Longitudinal Reference

Introduction

The longitudinal dataset is a 1% sample of main ping data organized so that each row corresponds to a client_id. If you're not sure which dataset to use for your analysis, this is probably what you want.

Contents

Each row in the longitudinal dataset represents one client_id, which is approximately a user. Each column represents a field from the main ping. Most fields contain arrays of values, with one value for each ping associated with a client_id. Using arrays give you access to the raw data from each ping, but can be difficult to work with from SQL. Here's a query showing some sample data to help illustrate. Take a look at the longitudinal examples if you get stuck.

Background and Caveats

Think of the longitudinal table as wide and short. The dataset contains more columns than main_summary and down-samples to 1% of all clients to reduce query computation time and save resources.

In summary, the longitudinal table differs from main_summary in two important ways:

  • The longitudinal dataset groups all data so that one row represents a client_id
  • The longitudinal dataset samples to 1% of all client_ids

Please note that this dataset only contains release (or opt-out) histograms and scalars.

Accessing the Data

The longitudinal is available in re:dash, though it can be difficult to work with the array values in SQL. Take a look at this example query.

The data is stored as a parquet table in S3 at the following address. See this cookbook to get started working with the data in Spark.

s3://telemetry-parquet/longitudinal/

Data Reference

Example Queries

Take a look at the Longitudinal Examples Cookbook.

Sampling

Pings Within Last 6 Months

The longitudinal filters to main pings from within the last 6 months.

1% Sample

The longitudinal dataset samples down to 1% of all clients in the above sample. The sample is generated by the following process:

  • hash the client_id for each ping from the last 6 months.
  • project that hash onto an integer from 1:100, inclusive
  • filter to pings with client_ids matching a 'magic number' (in this case 42)

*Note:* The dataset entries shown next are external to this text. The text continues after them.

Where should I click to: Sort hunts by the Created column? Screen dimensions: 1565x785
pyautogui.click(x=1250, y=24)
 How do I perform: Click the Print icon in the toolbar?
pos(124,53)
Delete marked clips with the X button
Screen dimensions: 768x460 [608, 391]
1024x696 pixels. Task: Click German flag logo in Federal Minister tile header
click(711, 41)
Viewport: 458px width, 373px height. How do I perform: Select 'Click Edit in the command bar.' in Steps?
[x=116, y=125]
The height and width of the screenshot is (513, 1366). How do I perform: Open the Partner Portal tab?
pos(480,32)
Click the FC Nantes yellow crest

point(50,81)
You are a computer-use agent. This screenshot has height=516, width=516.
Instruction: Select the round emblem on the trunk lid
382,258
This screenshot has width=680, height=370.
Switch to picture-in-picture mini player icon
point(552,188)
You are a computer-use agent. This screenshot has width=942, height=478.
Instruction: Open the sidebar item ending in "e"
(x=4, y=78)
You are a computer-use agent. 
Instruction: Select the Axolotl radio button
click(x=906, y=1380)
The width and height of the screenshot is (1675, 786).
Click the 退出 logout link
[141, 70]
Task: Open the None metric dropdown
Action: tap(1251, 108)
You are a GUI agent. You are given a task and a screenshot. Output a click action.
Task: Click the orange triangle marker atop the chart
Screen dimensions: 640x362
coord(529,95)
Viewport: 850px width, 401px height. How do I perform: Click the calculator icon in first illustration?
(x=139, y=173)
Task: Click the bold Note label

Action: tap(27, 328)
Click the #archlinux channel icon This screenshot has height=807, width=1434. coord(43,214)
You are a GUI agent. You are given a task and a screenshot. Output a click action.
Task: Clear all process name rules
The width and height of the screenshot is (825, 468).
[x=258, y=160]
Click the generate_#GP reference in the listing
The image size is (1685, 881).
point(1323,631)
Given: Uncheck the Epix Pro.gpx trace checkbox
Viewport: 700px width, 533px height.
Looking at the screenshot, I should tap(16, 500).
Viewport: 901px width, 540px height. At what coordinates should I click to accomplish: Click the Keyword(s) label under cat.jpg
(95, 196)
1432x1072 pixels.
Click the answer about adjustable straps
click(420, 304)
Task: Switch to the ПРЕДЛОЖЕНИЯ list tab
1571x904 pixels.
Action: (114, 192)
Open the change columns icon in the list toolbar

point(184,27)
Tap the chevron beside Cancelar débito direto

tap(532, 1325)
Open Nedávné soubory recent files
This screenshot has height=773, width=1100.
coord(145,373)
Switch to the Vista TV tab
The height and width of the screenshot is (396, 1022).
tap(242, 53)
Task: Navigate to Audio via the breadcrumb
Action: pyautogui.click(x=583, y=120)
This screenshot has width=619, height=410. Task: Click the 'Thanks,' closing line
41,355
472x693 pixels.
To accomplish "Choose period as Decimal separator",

This process has a couple of nice properties:

  • The sample is consistent over time. The longitudinal dataset is regenerated weekly. The clients included in each run are very similar with this process. The only change will come from never-before-seen clients, or clients without a ping in the last 180 days.
  • We don't need to adjust the sample as new clients enter or exit our pool.

More practically, the sample is created by filtering to pings with main_summary.sample_id == 42. If you're working with main_summary, you can recreate this sample by doing this filter manually.

Scheduling

The longitudinal job is run weekly, early on Sunday morning UTC. The job is scheduled on Airflow. The DAG is here.

Schema

TODO(harter): https://bugzilla.mozilla.org/show_bug.cgi?id=1361862

Code Reference

This dataset is generated by telemetry-batch-view. Refer to this repository for information on how to run or augment the dataset.